Mole poblano y el patrimonio gastronómico

Saber de dónde vienen los ingredientes y conocer la historia de los platos es clave para que la cocina de un país se desarrolle. México lo sabe y por eso es una de las gastronomías más posicionadas a escala mundial...más allá de los tacos hay cientos de platos que enriquecen la dinámica culinaria azteca.

Uno de ellos es el mole poblano. Una salsa espesa de tonalidad chocolate elaborada, precisamente co cacao, variedad de chilis (mulato, ancho, pasilla…), anís, almendras, canela, clavo de olor, pimienta, cebolla...la receta varía entre 18 o 23 ingredientes que se muelen lentamente hasta obtener la textura del potaje.
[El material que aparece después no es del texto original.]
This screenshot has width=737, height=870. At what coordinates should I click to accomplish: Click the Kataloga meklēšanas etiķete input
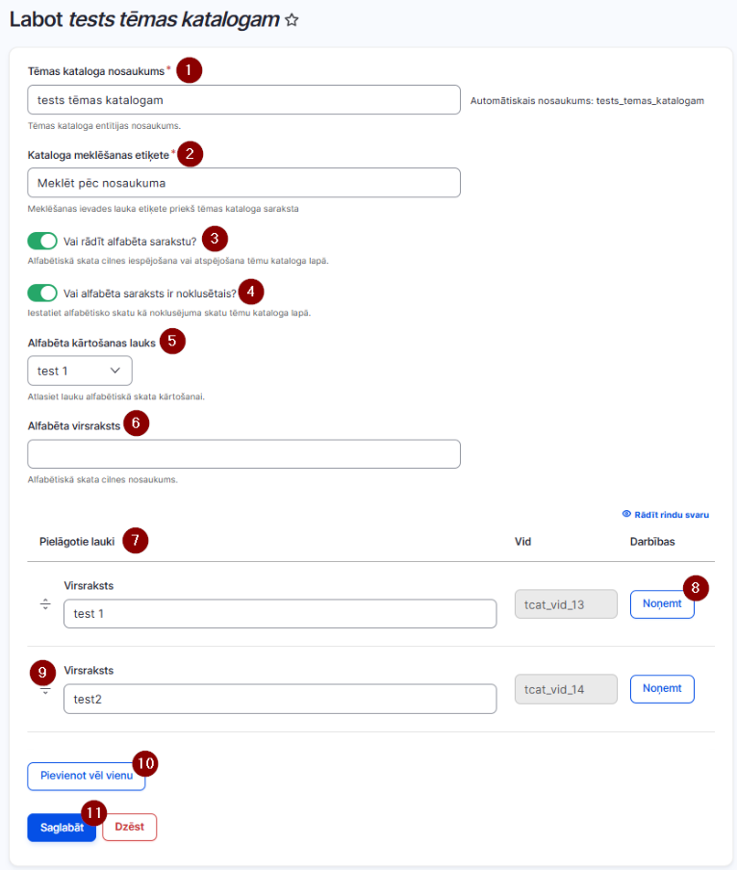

mole-poblanoFoto: Centro de Estudios Culinarios México

La historia de este ingrediente se remonta a la época precolombina cuando los aztecas preparaban una mezcla similar y la servían con pavo. Sin embargo, la receta se perfeccionó por 1700 cuando Sor Andrea de la Asunción, internada en un convento, buscaba un platillo digno para un virrey español que visitaba el lugar.

Ella tomó varios ingredientes como chile mulato, ancho, etc., y los mezcló con cacao, almendra, anís...y al final logró la textura del mole poblano como se le conoce hoy. En Puebla el mole se encuentra en todas partes y puede comerse a toda hora. Uno de los desayunos más comunes es una base de tortillas de maíz fritas con huevos, mole y ajonjolí.

Ese desayuno refleja la identidad mexicana y el orgullo por su patrimonio gastronómico. Si los comensales sienten orgullo por sus preparaciones y se siguen consumiendo; esa gastronomía está destinada a crecer en el mundo.